When a record number of employees started quitting their jobs in 2020, the movement was called The Great Resignation. The steep rise in resignations was a temporary trend, but even in 2022, 44% of workers still identify as job seekers. Companies are experiencing historic employee attrition rates, so now hiring and retaining top talent is priority number one.  

While the resignation continues, employers must learn that long-term management solutions and changes in workplace culture will ultimately build trust for their current, and future, employees and lead to less employee turnover.  

Here are a few actionable ways that employers can work to create ideal work environments that increase employee retention: 

Listen to your employees 

Quitters aren’t leaving the workforce; they’re getting different (often better) jobs. The solution for employers is simple: be the better job for your employees.  

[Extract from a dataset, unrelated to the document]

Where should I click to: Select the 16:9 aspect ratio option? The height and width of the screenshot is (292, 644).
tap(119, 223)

According to a Pew Research Study, the top two reasons U.S. workers left their jobs in 2021 were low pay (63%) and no opportunities for advancement (63%). Workers also reported feeling disrespected (57%), childcare issues (48%), and a lack of flexibility to choose when they put in their hours (45%).  

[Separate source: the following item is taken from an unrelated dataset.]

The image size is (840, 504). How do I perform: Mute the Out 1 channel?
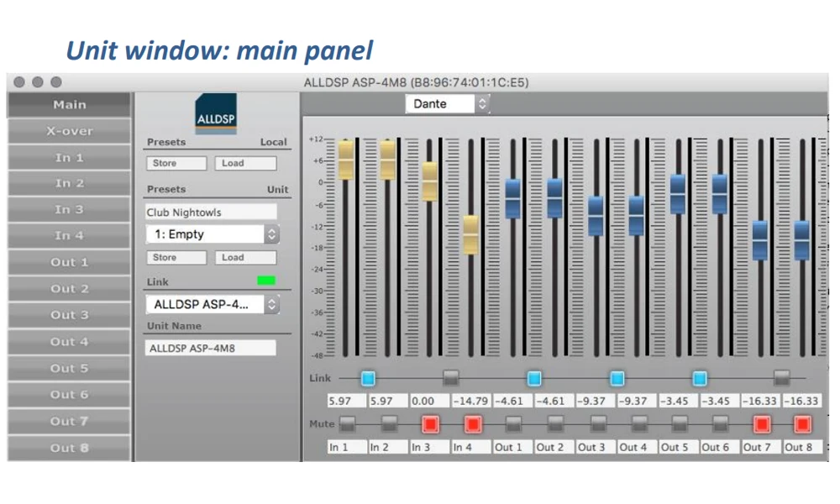click(513, 424)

While it’s no surprise that workers are leaving their jobs for more pay and upward mobility, employees clearly have ever-changing lifestyles that require work environments built on trust, respect, and autonomy and that allow them to work in any way they want. By allowing workers to, for example, set their own hours or location of work and strive for their ideal work-life balance, employers are communicating to employees that their needs are extremely valued and that they will continue to listen and adapt as those needs change. 

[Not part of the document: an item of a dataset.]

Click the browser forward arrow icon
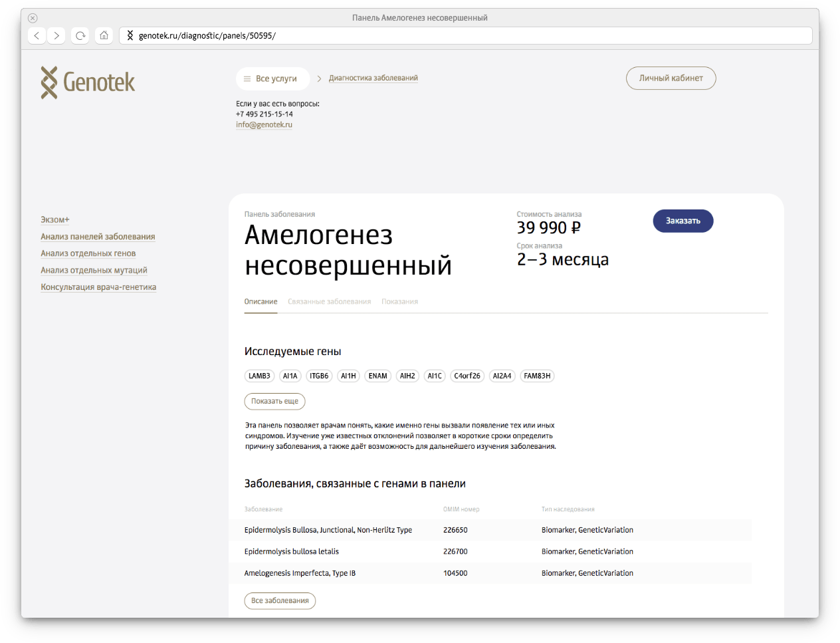The image size is (840, 643). [56, 35]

Create a personal environment 

It’s important for employers to constantly anticipate the needs of their employees by encouraging frequent and honest communication. Each employee has their own unique story that drives them to feel valued and make decisions. It’s human nature to want to be wanted, so if you ‘want’ your employees, show them by valuing their individual needs and creating a personalized work experience or set of policies that align with those needs.

Related: Diverse backgrounds encourage diverse work styles.

Encourage innovation, growth, and risk-taking 

Managers who demonstrate humility and normalize vulnerability practice what organizational psychologist Adam Grant calls psychological safety. When management encourages transparent and honest communication within teams, employee confidence thrives. If employees feel psychologically safe at work, they’re more willing to take risks and create innovative solutions, and they “strive to improve themselves and protect their team,” says Grant.  

Cultivating a psychologically safe environment allows employees to be authentic and build meaningful relationships with coworkers, in turn creating the right conditions for successful collaborations and teamwork. These values strengthen an employee’s investment and loyalty toward their team and their employer, making them less likely to seek out a new job.  

Embrace the future of work 

Letting go of old processes is not always easy. Embracing the future of work requires employers to adopt new technologies to measure productivity and promote innovation and adapt to new ways of thinking about the employee experience. Providing the flexibility employees want means recognizing and responding to their personalized needs. If you are listening to your employees’ needs and laying the foundation for an open, honest, and communicative environment, you’re telling your employees that they, as individuals, are valued and prioritized. 

Creating a work environment and processes that empower people to work in any way gives people the autonomy they want without sacrificing accountability and performance. A desire for more autonomy and flexibility, along with wanting to feel respected and valued, are two of the top reasons employees leave the workplace. Employers should address these needs head on, or risk losing their most valued employees. Give workers what they want by giving them the ability to work in any way, and win their loyalty.